__Data provided__
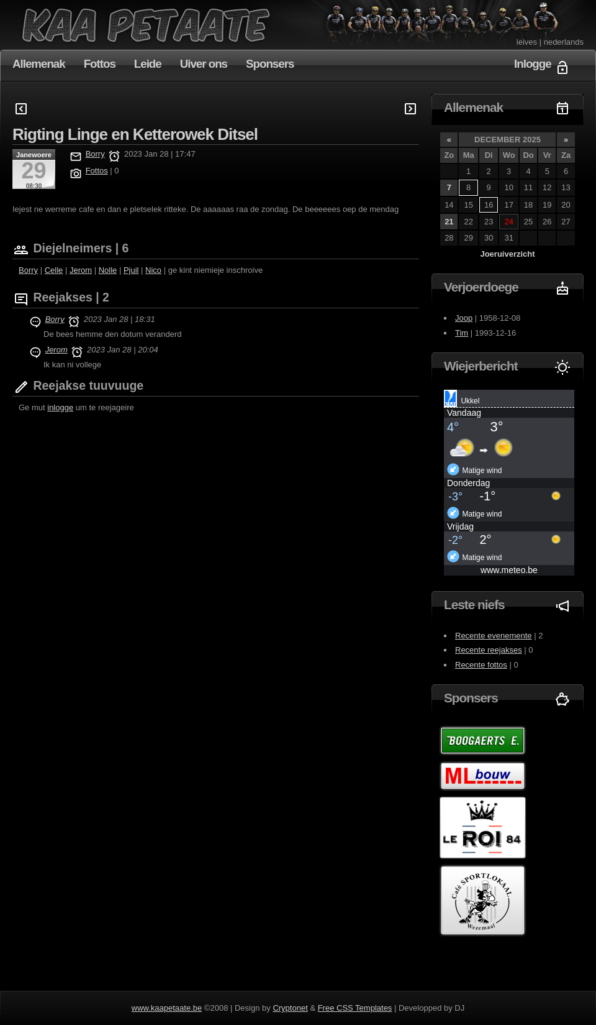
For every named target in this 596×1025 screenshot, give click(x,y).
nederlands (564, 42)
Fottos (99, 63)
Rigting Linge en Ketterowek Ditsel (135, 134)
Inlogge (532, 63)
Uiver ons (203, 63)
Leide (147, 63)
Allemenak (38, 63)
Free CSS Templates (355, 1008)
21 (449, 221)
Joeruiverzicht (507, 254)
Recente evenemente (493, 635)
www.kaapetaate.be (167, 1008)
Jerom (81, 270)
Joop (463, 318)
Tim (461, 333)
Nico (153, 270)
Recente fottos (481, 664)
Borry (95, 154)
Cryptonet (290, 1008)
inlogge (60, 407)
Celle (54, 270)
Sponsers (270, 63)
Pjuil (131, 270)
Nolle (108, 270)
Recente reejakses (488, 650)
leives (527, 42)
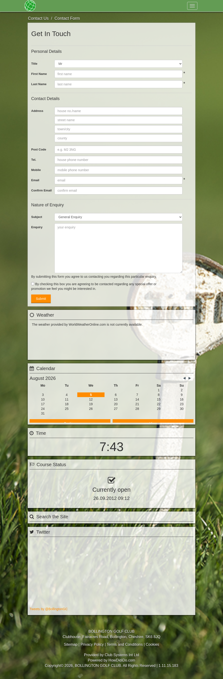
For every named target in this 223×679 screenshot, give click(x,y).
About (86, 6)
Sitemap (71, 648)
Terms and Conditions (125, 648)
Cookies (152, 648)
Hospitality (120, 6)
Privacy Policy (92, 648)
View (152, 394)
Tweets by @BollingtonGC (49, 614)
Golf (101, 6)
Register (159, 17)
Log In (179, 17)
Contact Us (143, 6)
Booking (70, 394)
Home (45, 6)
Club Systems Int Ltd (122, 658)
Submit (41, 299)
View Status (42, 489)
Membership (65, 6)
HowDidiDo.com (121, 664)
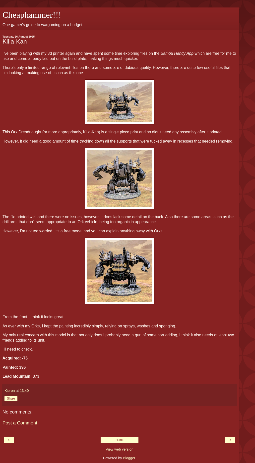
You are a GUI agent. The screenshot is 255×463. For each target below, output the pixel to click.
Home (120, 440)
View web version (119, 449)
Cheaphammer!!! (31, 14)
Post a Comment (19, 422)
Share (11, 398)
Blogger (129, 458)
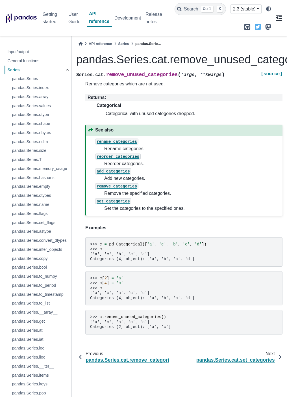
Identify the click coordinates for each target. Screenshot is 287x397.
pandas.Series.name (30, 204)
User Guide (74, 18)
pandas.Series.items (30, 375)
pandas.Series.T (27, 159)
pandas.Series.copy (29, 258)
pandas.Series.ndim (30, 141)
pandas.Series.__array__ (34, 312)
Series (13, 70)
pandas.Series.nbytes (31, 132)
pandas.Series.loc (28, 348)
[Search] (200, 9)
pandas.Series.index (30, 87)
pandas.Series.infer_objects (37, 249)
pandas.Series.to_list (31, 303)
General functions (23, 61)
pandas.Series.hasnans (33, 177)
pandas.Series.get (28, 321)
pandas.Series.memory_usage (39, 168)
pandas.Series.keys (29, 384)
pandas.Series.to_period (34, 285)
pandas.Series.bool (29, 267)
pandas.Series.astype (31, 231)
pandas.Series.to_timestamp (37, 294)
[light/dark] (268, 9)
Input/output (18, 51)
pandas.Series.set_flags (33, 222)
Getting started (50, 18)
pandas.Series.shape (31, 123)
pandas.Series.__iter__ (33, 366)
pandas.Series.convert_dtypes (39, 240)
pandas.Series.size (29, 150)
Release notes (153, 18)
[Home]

__Your instructions__
Rewrite all of the rows above, replacing "target" with "item" wherever it occurs and leaving everything else unchanged. Omit the pictures from your answer.

__Response below__
For every named item in this 596×1025 screenshot, give click(x,y).
nederlands (564, 42)
Fottos (99, 63)
Rigting Linge en Ketterowek Ditsel (135, 134)
Inlogge (532, 63)
Uiver ons (203, 63)
Leide (147, 63)
Allemenak (38, 63)
Free CSS Templates (355, 1008)
21 (449, 221)
Joeruiverzicht (507, 254)
Recente evenemente (493, 635)
www.kaapetaate.be (167, 1008)
Jerom (81, 270)
Joop (463, 318)
Tim (461, 333)
Nico (153, 270)
Recente fottos (481, 664)
Borry (95, 154)
Cryptonet (290, 1008)
inlogge (60, 407)
Celle (54, 270)
Sponsers (270, 63)
Pjuil (131, 270)
Nolle (108, 270)
Recente reejakses (488, 650)
leives (527, 42)
For every named item in this 223×679 screenshot, give click(x,y).
About (86, 6)
Sitemap (71, 648)
Terms and Conditions (125, 648)
Cookies (152, 648)
Hospitality (120, 6)
Privacy Policy (92, 648)
View (152, 394)
Tweets by @BollingtonGC (49, 614)
Golf (101, 6)
Register (159, 17)
Log In (179, 17)
Contact Us (143, 6)
Booking (70, 394)
Home (45, 6)
Club Systems Int Ltd (122, 658)
Submit (41, 299)
View Status (42, 489)
Membership (65, 6)
HowDidiDo.com (121, 664)
You are a GUI agent. The screenshot is 255×463. For each item below, output the pixel to click.
Home (120, 440)
View web version (119, 449)
Cheaphammer!!! (31, 14)
Post a Comment (19, 422)
Share (11, 398)
Blogger (129, 458)
Identify the click coordinates for each item. Screenshot is 287x397.
pandas.Series.name (30, 204)
User Guide (74, 18)
pandas.Series.items (30, 375)
pandas.Series.T (27, 159)
pandas.Series.copy (29, 258)
pandas.Series.ndim (30, 141)
pandas.Series.__array__ (34, 312)
Series (13, 70)
pandas.Series.nbytes (31, 132)
pandas.Series.loc (28, 348)
[Search] (200, 9)
pandas.Series.index (30, 87)
pandas.Series.infer_objects (37, 249)
pandas.Series.to_list (31, 303)
General functions (23, 61)
pandas.Series.hasnans (33, 177)
pandas.Series.get (28, 321)
pandas.Series.memory_usage (39, 168)
pandas.Series.keys (29, 384)
pandas.Series.to_period (34, 285)
pandas.Series.bool (29, 267)
pandas.Series.astype (31, 231)
pandas.Series.to_timestamp (37, 294)
[light/dark] (268, 9)
Input/output (18, 51)
pandas.Series.set_flags (33, 222)
Getting started (50, 18)
pandas.Series.shape (31, 123)
pandas.Series.__iter__ (33, 366)
pandas.Series.convert_dtypes (39, 240)
pandas.Series.size (29, 150)
Release notes (153, 18)
[Home]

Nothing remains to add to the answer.